Poderíamos discorrer mais sobre o presente, mas a data nos enseja, também, a pensarmos sobre a Contagem que queremos no futuro. O momento é de reflexão. De recriar o elo que une passado e presente. Perceber que também as cidades são dinâmicas, vivas, exigem transformação contínua, exigem vencer desafios e para isso é preciso fortalecer a cidadania e preservar identidades construídas.

A própria história de Contagem nos mostra que o caminho continua aberto. A Cidade, que surgiu de um posto fiscal no século XVII, viveu a explosão industrial da década de 70 e diante do sucateamento de seu parque industrial, se reinventa buscando retomar o desenvolvimento do setor, ao mesmo tempo em que investe na área de comércio e serviços.
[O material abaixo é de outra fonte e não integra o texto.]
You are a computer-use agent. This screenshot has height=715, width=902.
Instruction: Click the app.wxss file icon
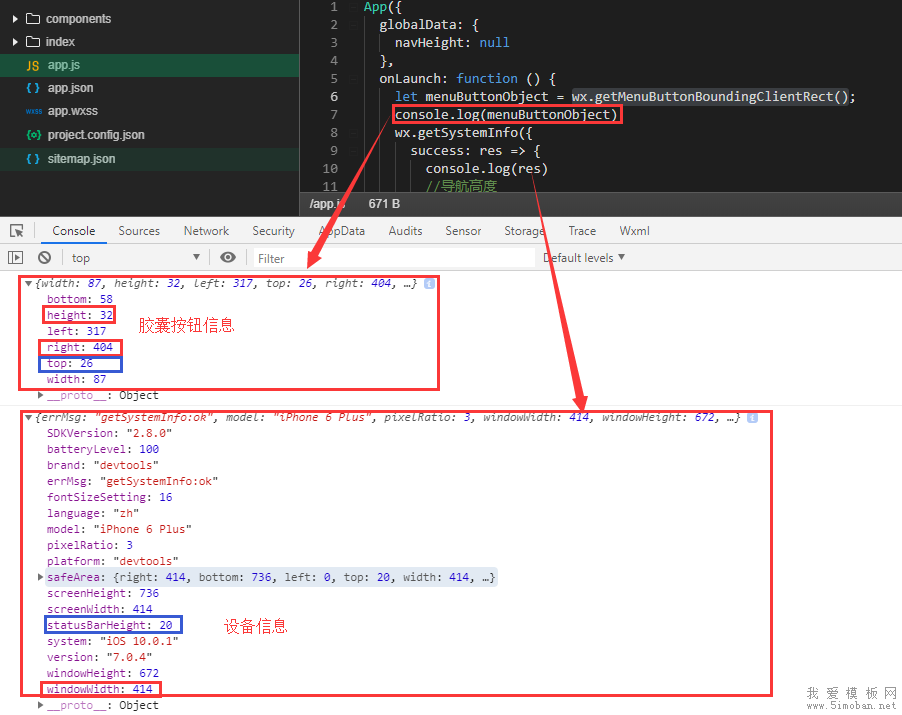(33, 112)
Celebremos mais um ano de Contagem, mas não fujamos de nosso dever cívico de pensar os rumos que queremos dar à nossa querida cidade. O contagense que trabalha honestamente, estuda, esforça-se diariamente e paga seus impostos merece viver em uma cidade mais humana, bonita e saudável. Uma cidade que cultiva valores e cidadãos responsáveis – públicos ou não.

É tempo de comemorar e seguir em frente.